Kriel has also argued that the UN’s 1973 designation of “crime against humanity” was an initiative of the Soviet Union and should therefore be rejected, and that “it is unfair to not judge apartheid within the context of its time,” in light of the threat of the ANC’s communism. (AfriForum likes to claim that it is distinct from Apartheid, but its rationalizations are often borrowed wholesale from that regime: once its more vile racist justifications for Apartheid were no longer de rigueur, the National Party used red scare tactics to convince local whites and, crucially, Americans of the danger of Nelson Mandela and the ANC ever governing South Africa).
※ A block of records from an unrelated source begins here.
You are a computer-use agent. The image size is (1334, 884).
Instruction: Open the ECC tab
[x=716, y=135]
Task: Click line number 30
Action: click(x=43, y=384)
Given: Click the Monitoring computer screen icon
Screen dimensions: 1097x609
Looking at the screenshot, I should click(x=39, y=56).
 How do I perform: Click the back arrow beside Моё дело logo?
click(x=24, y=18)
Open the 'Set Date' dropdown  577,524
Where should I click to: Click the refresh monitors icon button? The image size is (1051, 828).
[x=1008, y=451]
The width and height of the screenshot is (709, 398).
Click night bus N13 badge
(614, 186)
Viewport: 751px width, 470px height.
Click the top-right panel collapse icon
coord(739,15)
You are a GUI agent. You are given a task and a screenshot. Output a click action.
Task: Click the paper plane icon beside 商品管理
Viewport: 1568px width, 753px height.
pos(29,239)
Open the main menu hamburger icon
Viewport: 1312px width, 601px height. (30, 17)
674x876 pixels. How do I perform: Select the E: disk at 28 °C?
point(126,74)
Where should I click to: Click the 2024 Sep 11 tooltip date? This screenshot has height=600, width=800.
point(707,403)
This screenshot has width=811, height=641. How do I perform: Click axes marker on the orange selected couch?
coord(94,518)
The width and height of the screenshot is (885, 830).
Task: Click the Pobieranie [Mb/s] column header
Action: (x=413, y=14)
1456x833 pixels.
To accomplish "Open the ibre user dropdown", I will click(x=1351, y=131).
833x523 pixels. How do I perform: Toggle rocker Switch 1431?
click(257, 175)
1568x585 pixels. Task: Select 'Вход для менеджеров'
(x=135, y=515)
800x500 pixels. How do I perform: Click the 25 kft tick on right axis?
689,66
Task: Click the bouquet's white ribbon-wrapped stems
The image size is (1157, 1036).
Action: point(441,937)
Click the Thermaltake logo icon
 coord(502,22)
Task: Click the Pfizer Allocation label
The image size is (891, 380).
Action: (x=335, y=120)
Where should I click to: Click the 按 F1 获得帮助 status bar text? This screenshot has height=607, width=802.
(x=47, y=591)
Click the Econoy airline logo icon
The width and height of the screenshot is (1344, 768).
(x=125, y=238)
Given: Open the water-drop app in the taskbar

Then there’s AfriForum’s defense of Apartheid symbols. AfriForum’s defense of the old apartheid-era flag against a proposed ban has forced them to try to explain—unconvincingly—that they “have no particular love for the flag or what it represents.”

These ongoing incidents pose a serious challenge to AfriForum’s ability to build its legitimacy on the international stage and at home. Its leaders are trying very hard to present themselves as “mainstream” (media in South African often describe them, erroneously as a “civil rights organization”). AfriForum also insists that they are not the far-right, racist, or Apartheid apologists as they are often made out to be, but rather that they are moderate voices fighting for the civil rights of a racial minority.

This distancing from the far-right is made difficult, however, by the fact that AfriForum is clearly trying to take advantage of a situation in which the far-right conservative media in Europe and North America is preoccupied with the plight of white South Africans, eagerly appropriating their stories to bolster their own white supremacist views. AfriForum may not want to admit it, but this is a situation that they helped to create, and it mutually benefits both parties. Just as the alt-right exploits an imaginary South Africa to pursue their own anti-immigration goals, AfriForum is happy to leverage global white nationalist sentiment to highlight their domestic campaign against land reform.